Investors seemed relieved. CGX and Frontera announced this amendment nearly five months ago and were originally hoping to complete it two months ago. Yet it turned out that there was no need to rush after all. As discussed Monday, even though the companies were contractually obligated to spud an exploration well by Nov. 30, the rig failed to arrive on time (it is still busy in Trinidad) and the Guyanese government agreed to extend the drilling deadline into January. Today's update included the news that the joint venturers have officially declared force majeure on the block. They quickly reassured investors that this is merely a "procedural step" to keep the contract in good standing, and that the government has no intention of ending the contract over the missed deadline.
Keen to redirect focus from the delays and procedural wranglings, management of both companies kept up a steady stream of hype about the "tremendous" and "transformational" potential of "one of the most exciting exploration areas in the world." CGX's management was equally enthusiastic about its lightened financial burden. As of Sept. 30, CGX had over $50-million (U.S.) in near-term debt and no way of paying its share of an expensive offshore well. Today it took delight in describing its balance sheet with that all-too-rare adjective (for CGX), "clean."
Elsewhere in South America, Serafino Iacono and Frank Giustra's Colombian gas producer, NG Energy International Inc. (GASX), added nine cents to $1.07 on 5.07 million shares. It has closed a previously announced $35-million private placement of debentures (plus warrant sweeteners). The proceeds will go toward a gassy drill program at the company's exploration-stage SN-9 block.
Insiders participated in the offering for $5.35-million. Most of that was the $2.75-million and $2-million in subscriptions, respectively, by CEO Mr. Iacono and long-time associate Mr. Giustra. They have been working together since the 1990s on numerous Latin American resource promotions. One of their highest-profile ventures was Pacific Rubiales, a Colombian oil darling whose stock soared from $2 in 2008 to a high of $35 in 2010. It had an unhappy ending, however, when it spiralled into bankruptcy in 2016. How kindly investors think of the promoters tends to line up with where they fell in that timeline.

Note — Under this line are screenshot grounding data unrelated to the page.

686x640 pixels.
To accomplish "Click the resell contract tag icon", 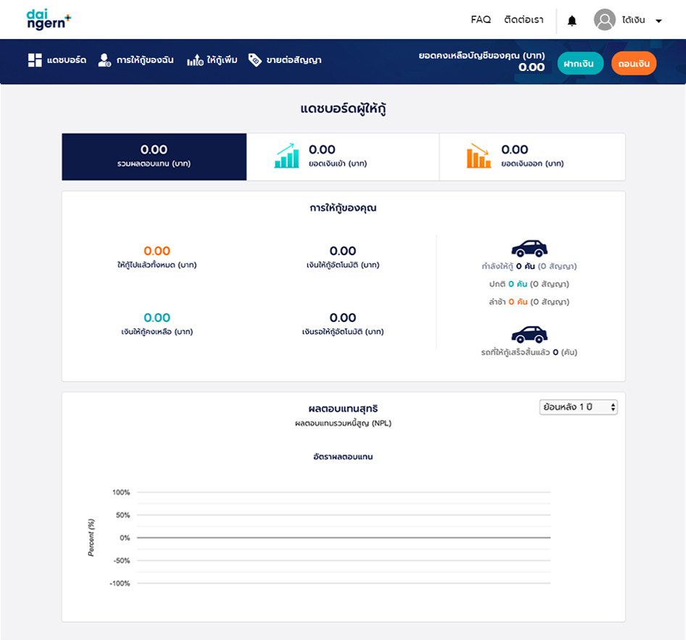I will tap(255, 60).
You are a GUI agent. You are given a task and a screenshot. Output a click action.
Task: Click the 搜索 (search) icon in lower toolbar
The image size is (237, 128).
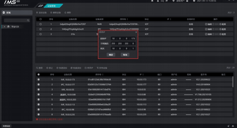[x=37, y=68]
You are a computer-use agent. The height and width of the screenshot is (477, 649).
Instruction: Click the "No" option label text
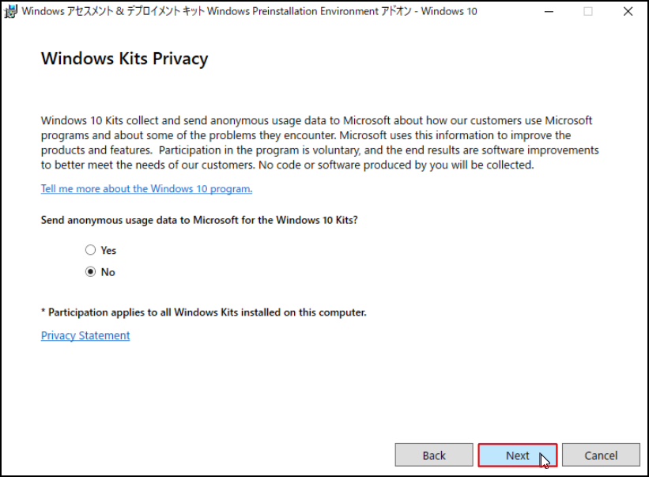(108, 272)
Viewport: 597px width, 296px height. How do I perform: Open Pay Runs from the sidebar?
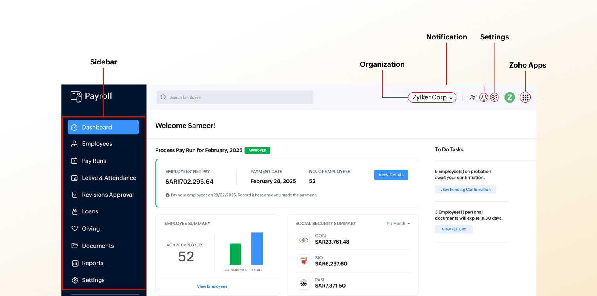tap(94, 161)
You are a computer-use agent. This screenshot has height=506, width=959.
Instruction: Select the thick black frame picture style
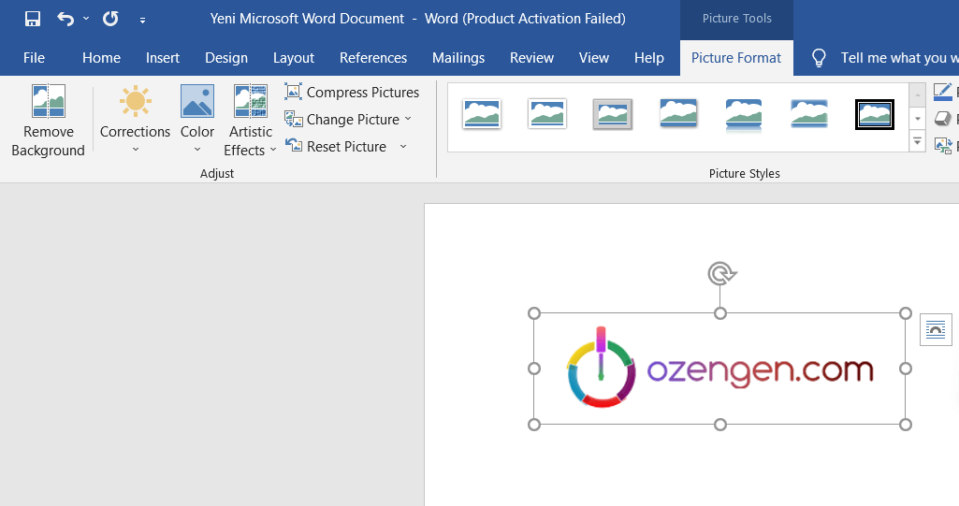tap(874, 114)
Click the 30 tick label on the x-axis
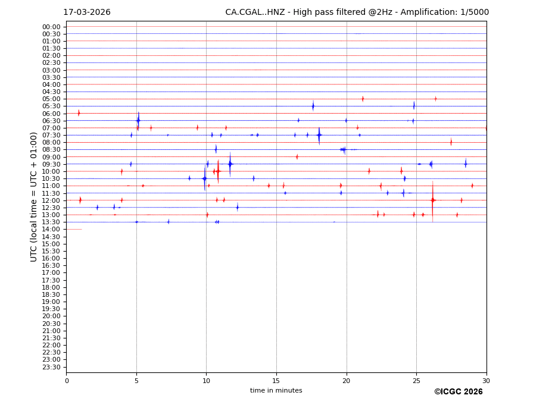 tap(486, 381)
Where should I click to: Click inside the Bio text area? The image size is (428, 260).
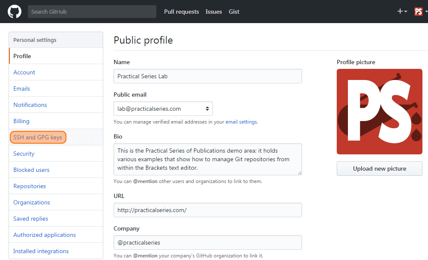click(208, 159)
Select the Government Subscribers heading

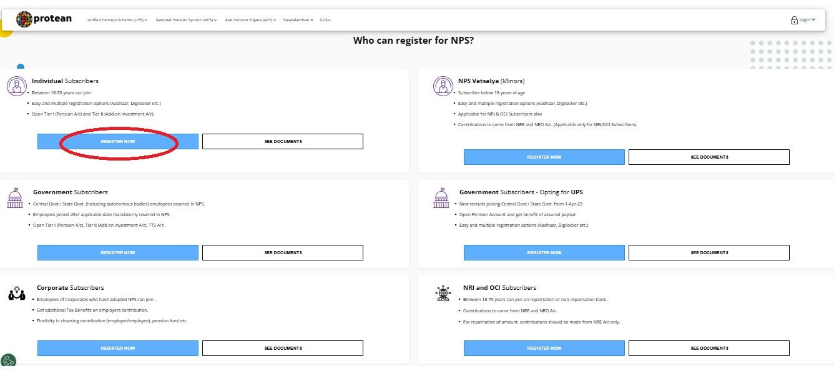pos(70,192)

Another former Pacific Rubiales man is now popping up at NG Energy. Jorge Fonseca, who worked at the Colombian promotion as head of corporate finance and new business development, is joining NG Energy as CFO. Mr. Fonseca was one of the executives who kept his job throughout Pacific Rubiales's bankruptcy, restructuring and re-emergence as the above-mentioned Frontera Energy Corp. (FEC: $11.00). He left Frontera in 2019 and since then has served as structured trade finance director at BP. Now he will rejoin some of his old colleagues at NG Energy, succeeding former CFO Marianella Bernal, who is becoming senior vice-president of finance.